Ce qui est encore plus déroutant c’est que le sexe se situe dans une zone entre ce qui ne fait pas toujours du mal, et ce qui est parfois merveilleux mais pas nécessaire à notre bonheur (d’après mon expérience, les gens les plus heureux que j’aie connus sont des nonnes et des moines). Nous sommes tous d’accord pour dire que lorsque nous avons faim il est bon de prendre de la nourriture, sachant ce qui va nourrir notre corps.
Je crois que les besoins intenses de sexe sont parfois similaires, jusqu’à un certain degré. Et un partenaire aimant et attentionné est quelqu’un à qui l’on confie nos grands désirs.
Cependant, lorsque nous ressentons un fort désir d’amour sur un plan physique, nous devrions être très conscients car ces énergies peuvent vite devenir une attirance qui nous pousse à agir à l’encontre de nos valeurs. Mais lorsque vous échangez avec quelqu’un que vous estimez profondément et en qui vous avez confiance, je ne crois pas que cela fasse forcément du tort. Je crois que les mots « blesse souvent » ou « pourrait facilement blesser » reflètent mieux ma propre conviction et certainement celle de beaucoup d’autres personnes.
Passons à la deuxième partie de cette phrase. « Je suis déterminé à ne pas m’engager dans des relations sexuelles sans amour véritable et un engagement profond à long terme connu de ma famille et de mes amis ». Comme je j’ai souligné précédemment, j’espérais que mes réflexions m’amèneraient à confirmer qu’il s’agit d’un vœu extrême ! J’avais tort. Mais mon interprétation est quand même un peu plus souple. Je dis souvent « les éléments de l’amour véritable » au lieu de dire juste « l’amour véritable » pour m’aider à me rappeler que l’amour n’est pas toujours soit complètement présent ou complètement absent. L’amour véritable est constitué d’éléments de non-amour toujours changeants.

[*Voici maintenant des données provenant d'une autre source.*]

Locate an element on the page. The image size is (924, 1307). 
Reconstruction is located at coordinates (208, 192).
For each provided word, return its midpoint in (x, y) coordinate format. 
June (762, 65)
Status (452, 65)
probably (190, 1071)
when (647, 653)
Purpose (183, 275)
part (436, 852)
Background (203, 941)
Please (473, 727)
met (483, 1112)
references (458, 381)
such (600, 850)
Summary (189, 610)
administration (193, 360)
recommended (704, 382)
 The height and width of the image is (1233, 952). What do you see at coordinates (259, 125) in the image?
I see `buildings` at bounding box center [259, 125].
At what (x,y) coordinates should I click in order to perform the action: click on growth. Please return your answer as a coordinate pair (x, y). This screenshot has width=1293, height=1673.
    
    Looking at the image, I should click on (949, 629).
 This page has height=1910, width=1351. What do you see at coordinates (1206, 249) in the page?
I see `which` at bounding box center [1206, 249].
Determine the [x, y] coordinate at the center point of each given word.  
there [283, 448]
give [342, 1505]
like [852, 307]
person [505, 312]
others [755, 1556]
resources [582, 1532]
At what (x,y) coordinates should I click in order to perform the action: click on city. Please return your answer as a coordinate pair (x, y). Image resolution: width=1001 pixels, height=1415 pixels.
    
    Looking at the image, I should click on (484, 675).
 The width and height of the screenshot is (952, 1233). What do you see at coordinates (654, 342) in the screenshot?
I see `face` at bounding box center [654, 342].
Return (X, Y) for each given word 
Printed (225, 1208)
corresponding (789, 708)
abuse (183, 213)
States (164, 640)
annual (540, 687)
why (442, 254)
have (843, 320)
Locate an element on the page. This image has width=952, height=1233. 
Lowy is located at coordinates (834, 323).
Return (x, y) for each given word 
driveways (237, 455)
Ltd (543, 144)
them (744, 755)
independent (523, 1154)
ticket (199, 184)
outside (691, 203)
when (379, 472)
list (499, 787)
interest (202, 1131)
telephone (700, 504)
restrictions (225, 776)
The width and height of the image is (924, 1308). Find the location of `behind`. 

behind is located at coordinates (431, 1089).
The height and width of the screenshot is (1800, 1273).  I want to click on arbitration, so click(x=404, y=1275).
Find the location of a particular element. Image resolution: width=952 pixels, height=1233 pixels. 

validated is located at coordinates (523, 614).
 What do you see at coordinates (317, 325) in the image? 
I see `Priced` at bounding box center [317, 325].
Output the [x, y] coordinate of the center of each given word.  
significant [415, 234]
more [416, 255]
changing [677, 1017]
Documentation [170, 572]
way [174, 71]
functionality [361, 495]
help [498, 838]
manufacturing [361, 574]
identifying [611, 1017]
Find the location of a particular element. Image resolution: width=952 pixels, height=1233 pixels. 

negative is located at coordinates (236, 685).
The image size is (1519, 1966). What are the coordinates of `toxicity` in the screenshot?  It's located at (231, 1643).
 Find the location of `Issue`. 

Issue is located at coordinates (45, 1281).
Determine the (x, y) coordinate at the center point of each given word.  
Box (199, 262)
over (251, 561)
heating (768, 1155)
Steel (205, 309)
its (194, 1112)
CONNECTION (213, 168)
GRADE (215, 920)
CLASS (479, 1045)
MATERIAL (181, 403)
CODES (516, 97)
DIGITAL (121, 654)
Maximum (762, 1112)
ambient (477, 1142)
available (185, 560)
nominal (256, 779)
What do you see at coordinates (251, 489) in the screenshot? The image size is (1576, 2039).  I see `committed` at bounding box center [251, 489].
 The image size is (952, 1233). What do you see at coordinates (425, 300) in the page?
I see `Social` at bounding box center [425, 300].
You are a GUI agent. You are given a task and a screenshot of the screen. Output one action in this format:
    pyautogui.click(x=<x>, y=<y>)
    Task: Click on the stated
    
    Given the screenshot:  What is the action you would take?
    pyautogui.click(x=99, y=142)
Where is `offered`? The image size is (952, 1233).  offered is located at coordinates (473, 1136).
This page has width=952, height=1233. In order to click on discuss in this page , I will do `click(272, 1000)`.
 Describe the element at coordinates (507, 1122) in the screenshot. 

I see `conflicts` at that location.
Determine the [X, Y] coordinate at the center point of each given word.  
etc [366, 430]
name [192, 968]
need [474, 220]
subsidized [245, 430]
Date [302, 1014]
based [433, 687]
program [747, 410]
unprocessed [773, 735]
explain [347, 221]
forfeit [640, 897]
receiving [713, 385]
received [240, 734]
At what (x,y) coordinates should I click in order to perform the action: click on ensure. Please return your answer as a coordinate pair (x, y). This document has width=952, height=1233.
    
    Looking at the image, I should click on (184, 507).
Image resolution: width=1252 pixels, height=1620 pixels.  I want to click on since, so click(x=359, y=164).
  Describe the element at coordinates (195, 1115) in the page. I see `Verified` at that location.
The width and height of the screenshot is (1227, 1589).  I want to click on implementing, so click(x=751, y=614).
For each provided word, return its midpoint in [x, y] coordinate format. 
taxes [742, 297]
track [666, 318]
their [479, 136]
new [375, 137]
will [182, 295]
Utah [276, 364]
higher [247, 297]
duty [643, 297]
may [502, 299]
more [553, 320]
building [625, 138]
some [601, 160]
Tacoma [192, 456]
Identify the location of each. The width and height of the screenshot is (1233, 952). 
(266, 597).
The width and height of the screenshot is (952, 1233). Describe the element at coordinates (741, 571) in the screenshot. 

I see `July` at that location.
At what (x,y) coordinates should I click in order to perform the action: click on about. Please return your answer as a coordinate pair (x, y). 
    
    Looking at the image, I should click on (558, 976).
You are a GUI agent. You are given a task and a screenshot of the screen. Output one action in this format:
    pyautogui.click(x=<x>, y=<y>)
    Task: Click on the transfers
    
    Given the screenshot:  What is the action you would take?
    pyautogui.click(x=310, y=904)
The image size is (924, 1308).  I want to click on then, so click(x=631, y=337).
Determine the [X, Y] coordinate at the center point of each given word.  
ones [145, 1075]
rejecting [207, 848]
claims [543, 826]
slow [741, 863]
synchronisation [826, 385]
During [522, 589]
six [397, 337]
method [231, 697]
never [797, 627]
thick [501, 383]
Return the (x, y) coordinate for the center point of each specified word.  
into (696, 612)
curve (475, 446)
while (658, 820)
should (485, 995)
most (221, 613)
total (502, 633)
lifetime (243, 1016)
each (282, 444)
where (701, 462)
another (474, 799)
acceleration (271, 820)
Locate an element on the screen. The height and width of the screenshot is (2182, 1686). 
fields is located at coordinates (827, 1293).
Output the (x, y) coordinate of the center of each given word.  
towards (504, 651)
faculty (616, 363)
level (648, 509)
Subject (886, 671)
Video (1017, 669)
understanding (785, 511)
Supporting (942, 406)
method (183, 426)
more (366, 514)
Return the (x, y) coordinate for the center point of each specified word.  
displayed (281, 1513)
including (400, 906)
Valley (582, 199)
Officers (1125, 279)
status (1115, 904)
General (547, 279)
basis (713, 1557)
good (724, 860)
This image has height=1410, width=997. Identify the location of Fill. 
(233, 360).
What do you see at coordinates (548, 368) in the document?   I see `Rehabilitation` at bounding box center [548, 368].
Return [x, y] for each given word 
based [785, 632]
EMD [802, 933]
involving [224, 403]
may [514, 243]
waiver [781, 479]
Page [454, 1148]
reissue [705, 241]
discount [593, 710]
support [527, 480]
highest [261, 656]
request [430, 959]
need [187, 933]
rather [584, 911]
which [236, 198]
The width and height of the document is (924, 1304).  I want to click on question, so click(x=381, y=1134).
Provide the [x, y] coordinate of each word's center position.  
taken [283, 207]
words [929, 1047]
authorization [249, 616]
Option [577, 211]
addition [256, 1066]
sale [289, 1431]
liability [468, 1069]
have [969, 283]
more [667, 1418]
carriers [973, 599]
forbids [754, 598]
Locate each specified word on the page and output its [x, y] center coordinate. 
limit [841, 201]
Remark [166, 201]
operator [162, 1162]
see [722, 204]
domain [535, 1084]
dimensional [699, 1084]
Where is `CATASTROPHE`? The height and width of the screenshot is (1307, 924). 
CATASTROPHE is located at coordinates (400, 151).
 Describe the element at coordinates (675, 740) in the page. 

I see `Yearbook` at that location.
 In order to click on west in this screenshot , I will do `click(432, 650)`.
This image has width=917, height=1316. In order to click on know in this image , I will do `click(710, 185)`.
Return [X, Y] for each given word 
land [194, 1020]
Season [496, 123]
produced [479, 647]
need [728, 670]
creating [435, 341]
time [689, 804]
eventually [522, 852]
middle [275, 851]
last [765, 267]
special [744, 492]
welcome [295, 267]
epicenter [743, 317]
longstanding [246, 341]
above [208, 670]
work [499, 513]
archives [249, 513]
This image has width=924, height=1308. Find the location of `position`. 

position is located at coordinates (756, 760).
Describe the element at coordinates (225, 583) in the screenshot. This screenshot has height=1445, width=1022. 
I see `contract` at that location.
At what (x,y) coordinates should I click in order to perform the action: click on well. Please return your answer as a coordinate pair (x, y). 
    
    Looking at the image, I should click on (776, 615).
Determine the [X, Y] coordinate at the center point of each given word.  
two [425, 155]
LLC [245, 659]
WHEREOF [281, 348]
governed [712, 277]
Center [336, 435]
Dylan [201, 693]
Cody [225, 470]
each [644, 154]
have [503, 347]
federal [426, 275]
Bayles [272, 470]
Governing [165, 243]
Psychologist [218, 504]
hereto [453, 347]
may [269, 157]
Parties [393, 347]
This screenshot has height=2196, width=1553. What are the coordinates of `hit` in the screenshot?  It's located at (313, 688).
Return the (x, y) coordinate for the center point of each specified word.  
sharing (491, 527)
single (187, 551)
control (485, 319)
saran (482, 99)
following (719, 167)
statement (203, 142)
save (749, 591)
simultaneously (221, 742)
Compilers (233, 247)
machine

En ce qui concerne « l’amour véritable », j’imagine que de nombreux occidentaux – les américains en particulier – le voient comme un film de Walt Disney ou une sorte d’explosion extraordinaire, exclusive et romantique, d’amour, d’attentions et de câlins. Pour moi, c’est un peu plus simple que cela. Lorsque je vois les mots amour véritable je vois les quatre éléments qui les composent : l’attention aimante, la compassion, la joie de la sympathie et l’équanimité/l’inclusivité.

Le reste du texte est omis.